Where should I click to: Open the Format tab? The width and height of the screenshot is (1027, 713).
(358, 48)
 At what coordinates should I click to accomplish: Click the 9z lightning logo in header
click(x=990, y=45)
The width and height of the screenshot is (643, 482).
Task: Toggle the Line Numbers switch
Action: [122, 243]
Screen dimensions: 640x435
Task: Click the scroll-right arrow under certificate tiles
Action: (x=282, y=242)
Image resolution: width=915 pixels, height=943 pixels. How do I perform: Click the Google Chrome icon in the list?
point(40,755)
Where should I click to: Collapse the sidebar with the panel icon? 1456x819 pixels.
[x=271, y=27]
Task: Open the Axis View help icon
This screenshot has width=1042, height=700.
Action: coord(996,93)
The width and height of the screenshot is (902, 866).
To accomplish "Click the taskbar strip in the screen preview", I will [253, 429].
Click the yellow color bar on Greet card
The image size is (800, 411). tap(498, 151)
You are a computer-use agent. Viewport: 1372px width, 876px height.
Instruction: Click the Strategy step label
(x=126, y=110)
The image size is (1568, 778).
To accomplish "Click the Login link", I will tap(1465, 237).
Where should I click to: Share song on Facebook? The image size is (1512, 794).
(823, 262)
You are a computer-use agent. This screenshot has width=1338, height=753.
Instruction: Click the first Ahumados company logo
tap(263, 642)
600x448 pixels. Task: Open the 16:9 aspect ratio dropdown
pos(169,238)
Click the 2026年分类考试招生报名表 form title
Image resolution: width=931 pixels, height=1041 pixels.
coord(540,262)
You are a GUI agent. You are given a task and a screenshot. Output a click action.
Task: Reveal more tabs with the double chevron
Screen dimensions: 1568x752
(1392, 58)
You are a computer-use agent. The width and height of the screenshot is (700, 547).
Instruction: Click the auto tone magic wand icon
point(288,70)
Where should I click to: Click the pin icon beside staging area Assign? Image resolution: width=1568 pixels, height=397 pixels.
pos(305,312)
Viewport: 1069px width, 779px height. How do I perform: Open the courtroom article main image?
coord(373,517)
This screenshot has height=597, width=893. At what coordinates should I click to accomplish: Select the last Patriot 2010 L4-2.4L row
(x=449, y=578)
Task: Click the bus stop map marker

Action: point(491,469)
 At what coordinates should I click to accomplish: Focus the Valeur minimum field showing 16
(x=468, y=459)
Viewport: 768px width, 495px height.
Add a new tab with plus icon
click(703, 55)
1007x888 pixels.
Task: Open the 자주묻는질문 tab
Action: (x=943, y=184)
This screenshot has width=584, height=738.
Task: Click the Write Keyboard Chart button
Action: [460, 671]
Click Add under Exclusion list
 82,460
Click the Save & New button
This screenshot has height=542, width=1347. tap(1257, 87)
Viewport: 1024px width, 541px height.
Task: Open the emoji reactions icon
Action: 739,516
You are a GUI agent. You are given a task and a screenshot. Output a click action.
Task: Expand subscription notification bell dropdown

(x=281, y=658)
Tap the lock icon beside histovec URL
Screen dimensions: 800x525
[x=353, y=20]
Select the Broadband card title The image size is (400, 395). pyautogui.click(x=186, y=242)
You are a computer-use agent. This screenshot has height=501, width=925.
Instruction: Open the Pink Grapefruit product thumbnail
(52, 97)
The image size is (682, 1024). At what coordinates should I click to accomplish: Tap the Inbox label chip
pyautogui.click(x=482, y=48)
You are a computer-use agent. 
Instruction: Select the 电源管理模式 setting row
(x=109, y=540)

__Required action__
Retype exactly, please, only the lines of the entries that run from the one containing "Screen dimensions: 800x525" to the last.

__Response area__
Screen dimensions: 800x525
[x=353, y=20]
Select the Broadband card title The image size is (400, 395). pyautogui.click(x=186, y=242)
You are a computer-use agent. This screenshot has height=501, width=925.
Instruction: Open the Pink Grapefruit product thumbnail
(52, 97)
The image size is (682, 1024). At what coordinates should I click to accomplish: Tap the Inbox label chip
pyautogui.click(x=482, y=48)
You are a computer-use agent. 
Instruction: Select the 电源管理模式 setting row
(x=109, y=540)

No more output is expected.